When the United States Congress declared war on the Imperial German government in April 1917, belatedly entering World War I at Woodrow Wilson’s urging, the nation was flat-footed, unready for conflict. In addition to a lack of military preparedness, a divided citizenry needed rousing to get on a war footing. A propaganda operation would have to be mustered. Soon that job fell to George Creel, a former Rocky Mountain News editor who assumed the chairmanship of the new Committee on Public Information, an independent government agency formed by President Wilson’s executive order on April 13. Over the next two years, the CPI — a de facto department of propaganda — would sprout many “divisions,” or areas of activity, but few would rival what became the poster shop: the Division of Pictorial Publicity.
Creel understood the propaganda role that posters could play, partly because combatant nations had been using them for years, since the outbreak of war in 1914. In the United States, Creel later wrote in How We Advertised America (published in 1920), “The poster must play a great role in the fight for public opinion. The printed word might not be read; people might choose not to attend meetings or to watch motion pictures, but the billboard was something that caught even the most indifferent eye.”
The roots of Great War visual propaganda sprouted in the last decades of the 19th century, specifically in refinements to large format chromolithography and the development of a spot color design aesthetic by fin-de-siècle French poster designers. By “spot color,” I mean the commercial design practice exploited by Jules Chéret and Henri de Toulouse-Lautrec of modern color assignations for communicative, rather than illusionist, purposes. An international “poster craze” followed the French example in Europe and America.
Another development contributed to emerging propaganda.
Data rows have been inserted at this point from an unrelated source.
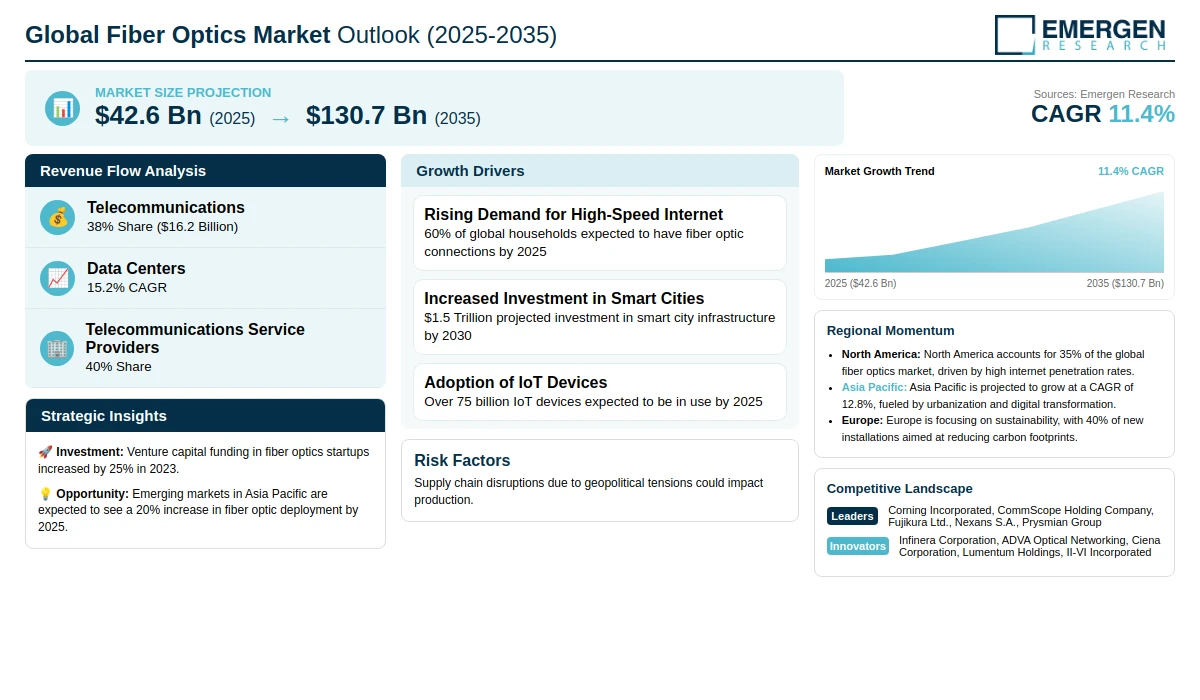This screenshot has width=1200, height=700.
Task: Select the Strategic Insights header
Action: click(205, 416)
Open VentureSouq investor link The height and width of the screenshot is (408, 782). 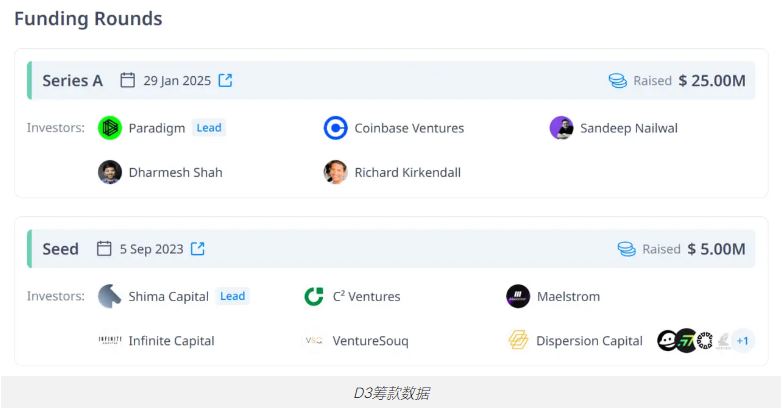371,341
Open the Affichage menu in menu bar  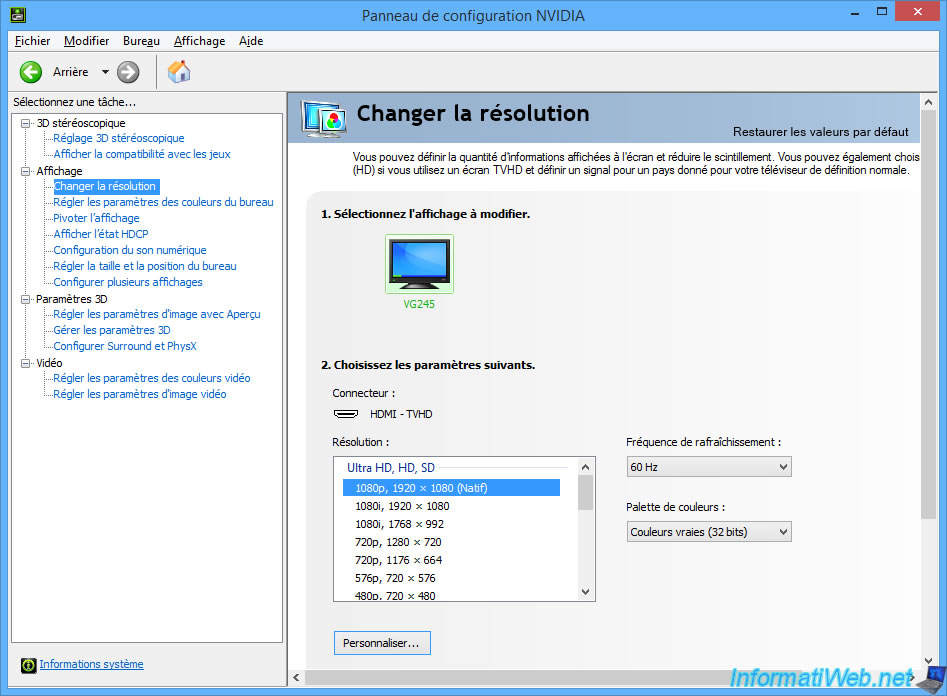click(199, 41)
During the 1890s, a new generation of American magazine publishers developed an alternative for the dusty old “family house” magazines which published literary and historical subjects. The new breed embraced current topics and sought popular appeal, crucially by lowering prices. Because cheaper issues would have to be underwritten by advertising revenue, magazines like Munsey’s and Cosmopolitan sold rafts of ads to new consumer product manufacturers. Advertisements quickly evolved into a fresh visual medium. In the process, magazine covers and full-page advertisements provided the space and money for illustrators and designers to create a new commercial science of word, image, and letterform. Working with editors, art directors, and ad clients, they honed their skills to stimulate, even implant, consumer desire for new products.
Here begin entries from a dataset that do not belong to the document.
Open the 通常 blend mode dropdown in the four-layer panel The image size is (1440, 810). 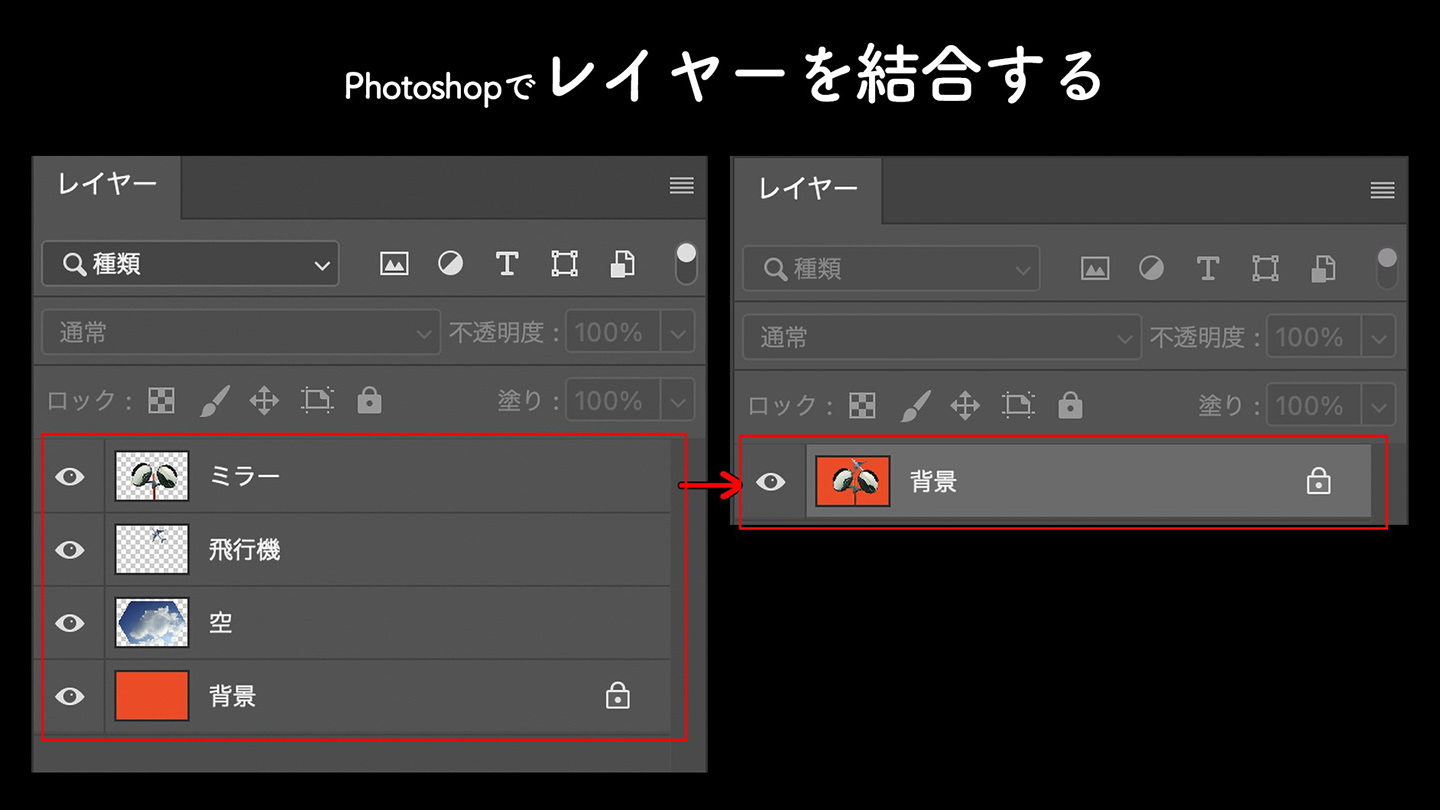(x=240, y=332)
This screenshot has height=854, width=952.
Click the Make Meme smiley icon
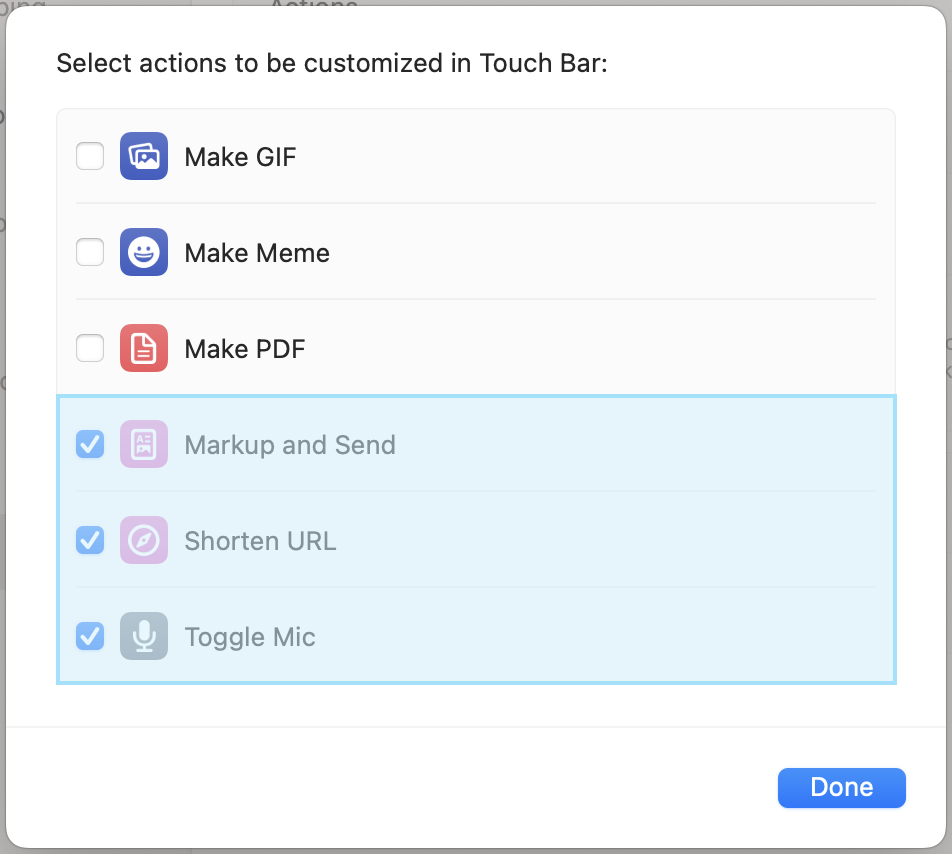click(x=144, y=253)
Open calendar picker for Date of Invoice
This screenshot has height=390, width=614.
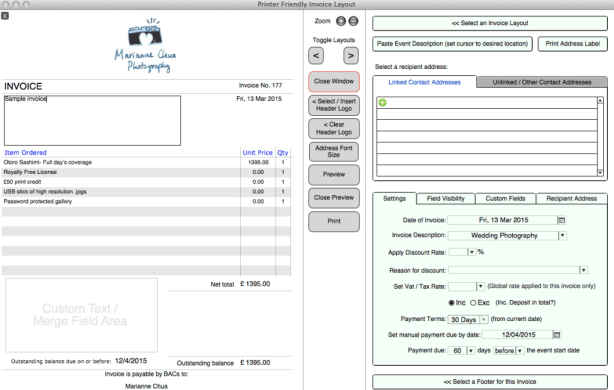[562, 220]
In the late 19th century, the illustrators — often formally trained — were not strictly distinguished from painters, and their practices remained somewhat fluid. But as the art historian Michele Bogart has noted in Artists, Advertising, and the Borders of Art, soon the stink of commercialism specifically associated with advertising work clung to the status of illustrators. Partly in response, in 1901 a core group led by Charles Dana Gibson founded a professional association with a fancy name: the Society of Illustrators — still in business today on East 63rd Street in New York City. They hung exhibitions of member artworks, amused themselves with elaborate stag parties, and sought to burnish the reputation of their new profession.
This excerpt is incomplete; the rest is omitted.